I asked the actors how much of a difference a solid set design and these aforementioned intricate details help them along in their performance.
BC: “The level of attention to detail by Norbert and the production team… and the makeup and the wardrobe and our DP and everybody working together to have a certain look and to have a certain feel. It feels dreamy. It feels strange and other-worldly – for a lot of the reasons that will make sense after the movie. Everything works together in concert. So frequently I’ll do a movie and there’s not as much thought put into the visuals as in this movie, which I thought was stunning.
HFN: “And it makes a difference in your performance because you’re completely engaged.”

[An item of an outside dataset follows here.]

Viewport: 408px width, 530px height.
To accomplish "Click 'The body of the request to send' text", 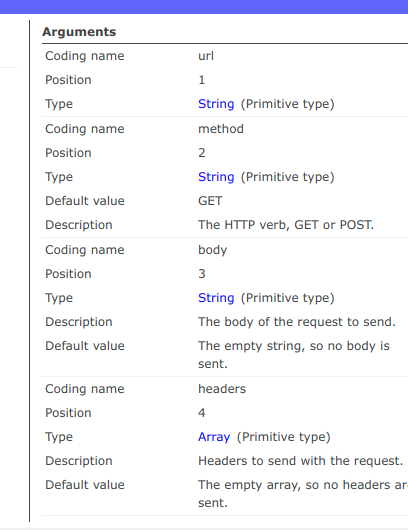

BC: “I was so excited when they were building the operating room. And I came out and they were trying to figure out how to build it – and it was like an ongoing thing. And I walked into the soundstage and there were black curtains everywhere. And then I saw the lights. It was partially built – the lights for the walls. And I went, ‘Oh my God. I can’t wait to be in here!’ It really informs your character and your place. That’s one of the things you learn in acting 101 – where are you in the place? You act differently at home than you do when you’re in a restaurant – or you go to the doctor’s office or wherever. It really helps so much.”

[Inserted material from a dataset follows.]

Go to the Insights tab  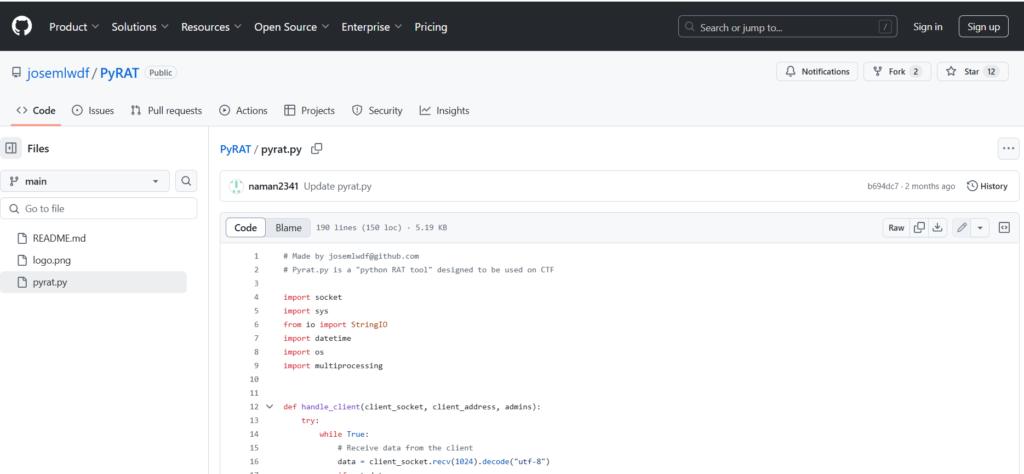click(x=444, y=111)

RF: “It’s not like a green-screen. You feel it. It gives me everything.”
And Keil confirmed that there was no CG in these clinic sequences. Take my word for it, you’ll be impressed – even more-so knowing that the actors actually inhabited these spaces. And with this cold and sterile medical facility, I was pleasantly reminded of Michael Crichton’s Coma.
There’s a marked shift at somewhere around the half-point of the film. It’s rare that a tonal change of this type will work without losing the audience. Whenever I think of a successful shift in tone during a film – I think of only one true success – Jonathan Demme’s Something Wild. Well, I guess I have as second example now…
Keil speaks to my call-out of this tonal change: “What you feel there, is we created two worlds for the film. We created the old world which is Kira’s apartment – the hospital, the drug store, the streets, the buildings. All very gritty, very desolate, almost derelict. And then there’s Dr. Crober’s world, which is really new and very shiny. My DP approached the lighting differently. We used different filters in the two sets – the two worlds that we created. And I think that’s what you feel. We were very focused on the emotional journey. Every day, every minute, every second, every shot. So that’s your lifeline through the movie. That guides you from one world to the other.”
And indeed, the continuation in both worlds – of Kira’s plight – is the key to the success of the film’s tonal shift. Nicely done!
A fun bit of trivia – Replace was co-written by Richard Stanley, screenwriter behind such films as Hardware and the 1996 remake of The Island of Dr. Moreau.
Well, folks… the year’s only half over, but I’ll say that Replace stands a more than decent chance of ending up on my “Best of 2017” year-end list.
With sheer strength in every aspect of Replace (the tackling of a universal fear, the glorious production design and fantastic performances), it’s not something you’ll want to miss.
Again, the showing at the LA Film Fest was the US Premiere – so at press, no wider release information is available.
But mark it down on your notebooks to keep an eye out – or burn a message into your skin (wait, don’t do that, your skin’s too precious) – but somehow make it a priority to see this when the opportunity arises. We need to make the most of our movie-watching moments. So why not watch something good?
After all, we’re not getting any younger.